If you are looking to divest your practice or the property, whatever lease agreement you had in place almost certainly will not be honored by the new party.

It is crucial that you negotiate, agree upon, and review the terms of the new lease before you sign a letter of intent. If you object to something afterward, you lose significant leverage in negotiations.

As a landlord, you should also look to secure as long a lease as possible from your tenant. Ideally, you want one with a 10- to 15-year initial term. Once the lease enters the final five years, the investment market starts to look at the property differently. If you consider selling the property, the short remaining lease term could deter buyers because they will be less willing to pay a higher premium for a property if the tenant could vacate in relatively short order.
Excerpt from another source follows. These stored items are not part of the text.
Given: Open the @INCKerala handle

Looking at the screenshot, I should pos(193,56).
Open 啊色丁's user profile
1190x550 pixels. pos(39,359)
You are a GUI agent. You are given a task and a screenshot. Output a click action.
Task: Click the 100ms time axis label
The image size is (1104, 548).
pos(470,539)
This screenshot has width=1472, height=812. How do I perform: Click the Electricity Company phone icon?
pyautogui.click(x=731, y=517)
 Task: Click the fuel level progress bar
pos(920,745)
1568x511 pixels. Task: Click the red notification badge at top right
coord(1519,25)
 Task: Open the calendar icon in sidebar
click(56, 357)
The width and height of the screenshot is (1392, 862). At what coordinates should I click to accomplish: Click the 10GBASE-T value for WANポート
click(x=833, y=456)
No matter what type of lease you sign, it is imperative you ensure you are getting the “corporate entity” as the Tenant or Guarantor listed in the lease. This effectively means the entity financially responsible for paying rent has the backing of all or most of the corporate operator’s practice locations.

It is not uncommon for larger companies to set up single location or regional subsidiaries for these types of transactions. Getting a corporate guaranty protects you if there are problems at the practice or regional level, so that you are not left to pick up the pieces.

Above all else, seek legal advice to guide you through what can be a complicated process and meet with a financial adviser to navigate the complex world of tax law.

The commercial real estate sector is full of leases that fall short of providing the protection an absolute triple net lease provides to a landlord.

The triple net lease offers certainty for landlords and tenants and is structured in a way that is familiar to most veterinary practice owners. Not only is it important to understand what is meant by a triple net lease, it is crucial to remember the real-world implications of your lease. Choosing the right agreement can offer protections that cover you, your practice, and your property for years to come.

Daniel Eisenstadt is the founder and CEO of Terravet Real Estate Solutions, which operates, develops, and manages veterinary real estate. Previously, Eisenstadt was co-founder of Community Veterinary Partners. He has an MBA from Harvard Business School and a J.D. from the University of Virginia School of Law.